"Dal politico sotto torchio al ruolo dell'immagine: ecco i segreti del reporter"

Alessio Lasta, giornalista di Piazzapulita e ospite della masterclass di videogiornalismo di inchiesta di Alessandro Politi, racconta del rapporto con l'imparzialità e di come un giornalista deve affrontare il potere in un’inchiesta

"Dal politico sotto torchio al ruolo dell'immagine: ecco i segreti del reporter"

Attenersi ai fatti, battere tutte le piste, ascoltare tutte le voci senza privilegiarne una, mai: sono le regole base per il giornalista d’inchiesta. Stelle polari che, però, diventano più difficili da seguire per chi si trova a rovistare nel malaffare della politica. Alessio Lasta - giornalista d’inchiesta e inviato di Piazzapulita - ci ha spiegato perché il senso del giornalismo a volte non sta nel ricorrere una fantomatica imparzialità, ma nel coraggio di farsi, all’occorrenza, “grimaldello dei cittadini” traditi dal potente di turno.

Nelle tue inchieste hai toccato temi e contesti diversi. Come scatta l’idea di scavare in una direzione piuttosto che in un’altra?

Io ho sempre avuto la fortuna di occuparmi di argomenti che mi interessavano. Di solito, propongo temi che sento vicini o su cui, grazie al rapporto con le fonti, posso avere notizie di prima mano. Quindi, prima cosa: coltivare il rapporto con le fonti. Poi, farsi guidare dagli interessi personali e trovare la propria forma del racconto.
★ ★ ★
ATTIVITÀ DA SVOLGERE
a – Trascriva dall'intervista ad Alessio Lasta il passo che va da "Alessio Lasta, giornalista" fino a "potente di turno." compreso.
b – Prosegua l'intervista ad Alessio Lasta, riprendendo subito dopo l'ultima frase riportata.

DATI REGISTRATI
★ ★ ★
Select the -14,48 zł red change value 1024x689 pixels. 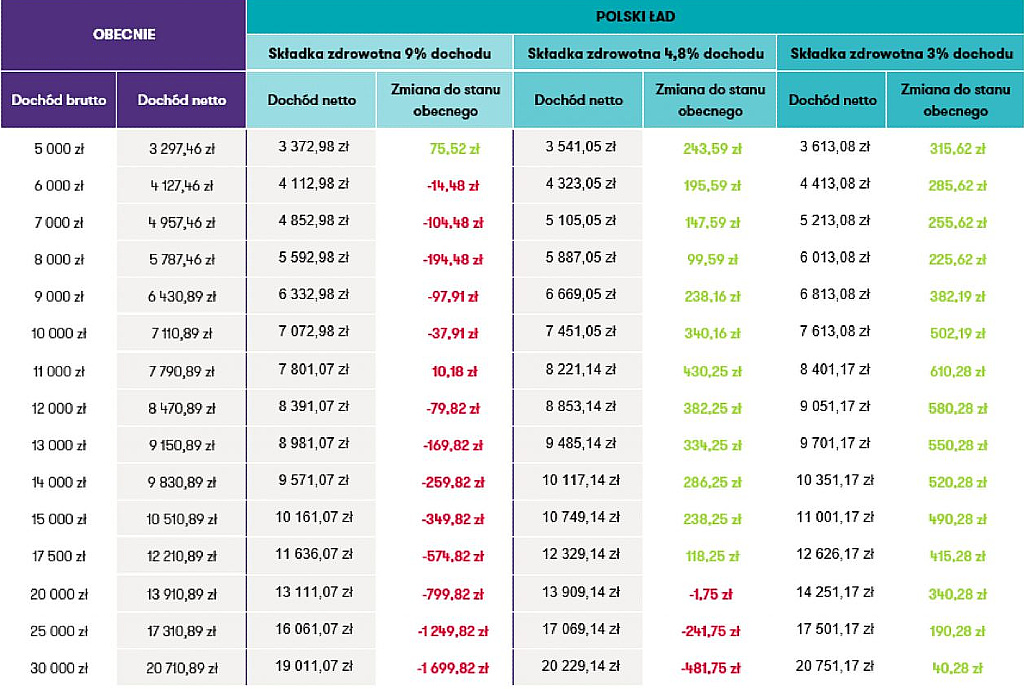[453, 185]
★ ★ ★
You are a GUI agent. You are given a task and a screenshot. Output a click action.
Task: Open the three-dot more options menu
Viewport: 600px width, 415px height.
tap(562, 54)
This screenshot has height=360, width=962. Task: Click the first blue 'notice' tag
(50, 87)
★ ★ ★
RISPOSTE IN ORDINE
a –
Alessio Lasta, giornalista di Piazzapulita e ospite della masterclass di videogiornalismo di inchiesta di Alessandro Politi, racconta del rapporto con l'imparzialità e di come un giornalista deve affrontare il potere in un’inchiesta

"Dal politico sotto torchio al ruolo dell'immagine: ecco i segreti del reporter"

Attenersi ai fatti, battere tutte le piste, ascoltare tutte le voci senza privilegiarne una, mai: sono le regole base per il giornalista d’inchiesta. Stelle polari che, però, diventano più difficili da seguire per chi si trova a rovistare nel malaffare della politica. Alessio Lasta - giornalista d’inchiesta e inviato di Piazzapulita - ci ha spiegato perché il senso del giornalismo a volte non sta nel ricorrere una fantomatica imparzialità, ma nel coraggio di farsi, all’occorrenza, “grimaldello dei cittadini” traditi dal potente di turno.

b –
E la tua qual è?

La mia è sempre una forma a tinte forti. In un servizio mi piace inserire dei contrasti, accostando un aspetto emozionale a uno di denuncia. Se non c’è alcun sentimento, alcuna “carnalità” anche nel modo di raccontare, non si rispetta la natura del mezzo. La televisione è pervasiva e arriva nelle case con una potenza micidiale. Ma è efficace proprio quando suscita delle emozioni forti, che, però, non devono essere fine a se stesse.

Per esempio?

Pensa al mio reportage per Piazzapulita andato in onda il 5 marzo del 2020, che ha permesso di capire qual’era realmente la situazione all’interno delle terapie intensive. Ecco, questo è un classico esempio in cui l’immagine non si ferma alla funzione iconica, che è quella di far vedere qualcosa, ma ne ha anche una esplicativa, cioè di chiarire e mettere in fila i fatti. Per questo, io dico sempre che bisogna prima pensare per immagini poi per contenuti. L’immagine non può essere un corredo, ma è la forma espressiva del mezzo televisivo e comanda.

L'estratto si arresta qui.